- [Brano fornito]:
^^^^

Il plagio e il diritto negato alla salute mentale

Pubblicato a pag 30 del quotidiano L’UNITA’ del 23/7/2001                                             di Sonia Ghinelli

Prendendo ad oggetto la oramai nota vicenda dell’affiliazione del cattolico arcivescovo Milingo alla setta del rev. Moon (Federazione dell’Unificazione Mondiale), Maria Serena Palieri sull’UNITA’ del 5/07/01 scrive – nemmeno troppo tra le righe – che argomento classico ed opinabile puntualmente addotto nella lotta alle ‘sette’, è il plagio mentale. Mi sono chiesta in base a quali criteri la giornalista abbia basato la sua  tesi di opinabilità ma l’articolo non ne faceva, ahimé, alcuna menzione. Ha davvero ragione la Palieri?  Da un punto di vista giuridico, il nostro ordinamento non contempla più la fattispecie criminosa del plagio esattamente da vent’anni, ovvero dalla pronuncia di incostituzionalità per difetto di determinatezza dell’art. 603 del c.p. in data 18 /06/1981.

^^^^

- [Voci fornite]:
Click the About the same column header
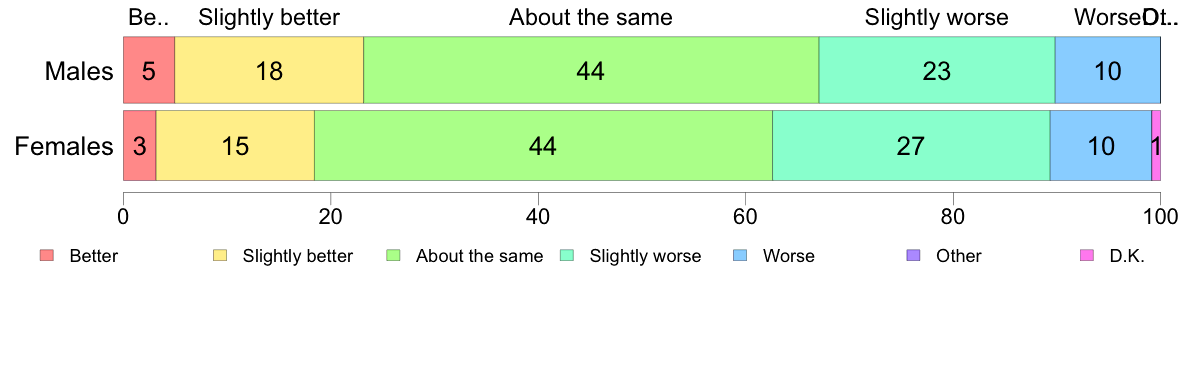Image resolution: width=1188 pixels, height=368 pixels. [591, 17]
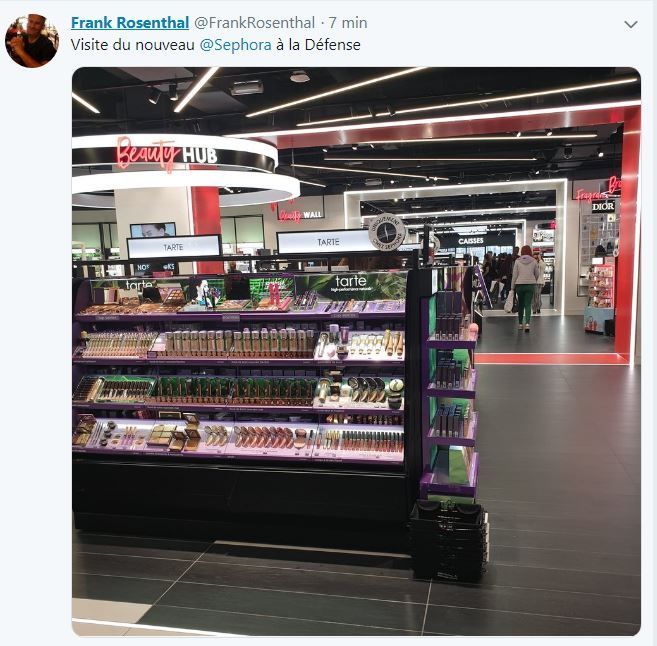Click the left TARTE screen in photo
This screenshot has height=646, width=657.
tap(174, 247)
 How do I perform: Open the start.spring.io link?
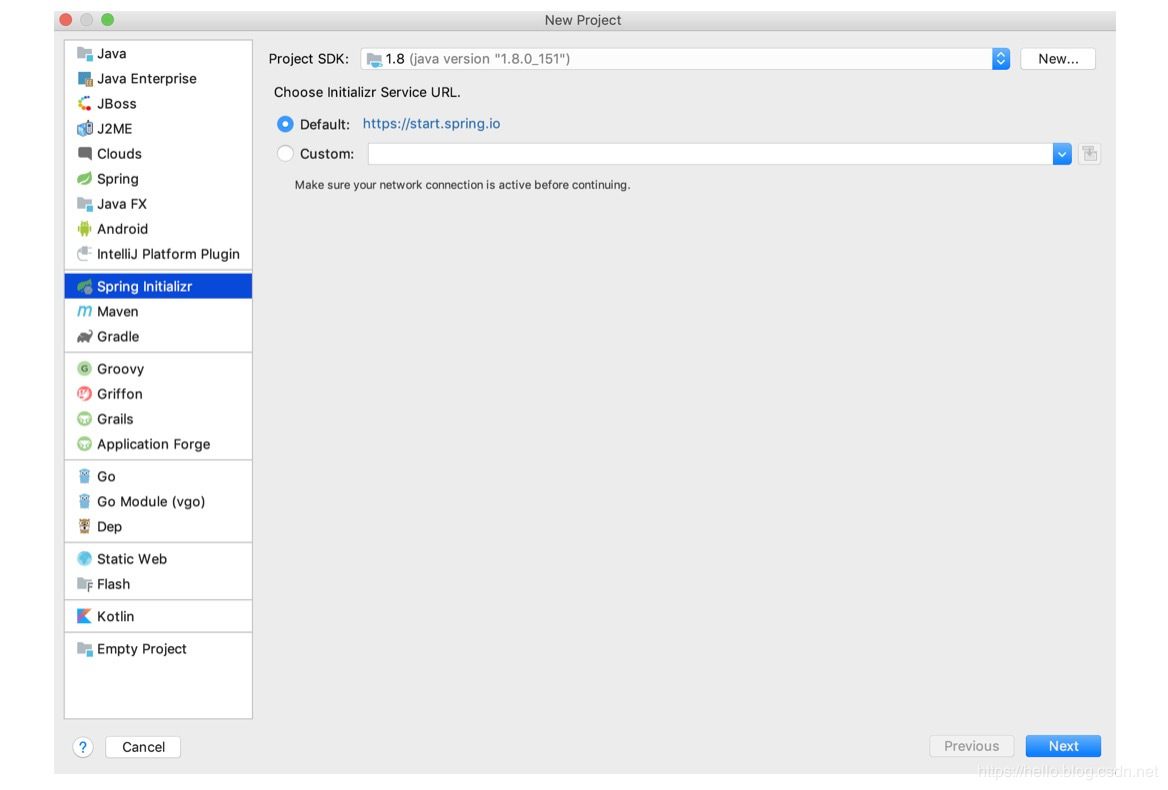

^^^^

- [Consegna A]:
Traduci in inglese questa frase dell'articolo sul plagio: «Mi sono chiesta in base a quali criteri la giornalista abbia basato la sua tesi di opinabilità ma l'articolo non ne faceva, ahimé, alcuna menzione.»
- [Consegna B]:
Ricopia dall'articolo sul plagio il tratto che inizia con "Prendendo ad oggetto" e prosegue fino a "data 18 /06/1981.".
Le voci non hanno alcun ruolo in questo lavoro.

- [Soluzione dell'esercizio A]:
I wondered on what criteria the journalist had based her claim that it was debatable, but the article, alas, made no mention of them.

- [Soluzione dell'esercizio B]:
Prendendo ad oggetto la oramai nota vicenda dell’affiliazione del cattolico arcivescovo Milingo alla setta del rev. Moon (Federazione dell’Unificazione Mondiale), Maria Serena Palieri sull’UNITA’ del 5/07/01 scrive – nemmeno troppo tra le righe – che argomento classico ed opinabile puntualmente addotto nella lotta alle ‘sette’, è il plagio mentale. Mi sono chiesta in base a quali criteri la giornalista abbia basato la sua  tesi di opinabilità ma l’articolo non ne faceva, ahimé, alcuna menzione. Ha davvero ragione la Palieri?  Da un punto di vista giuridico, il nostro ordinamento non contempla più la fattispecie criminosa del plagio esattamente da vent’anni, ovvero dalla pronuncia di incostituzionalità per difetto di determinatezza dell’art. 603 del c.p. in data 18 /06/1981.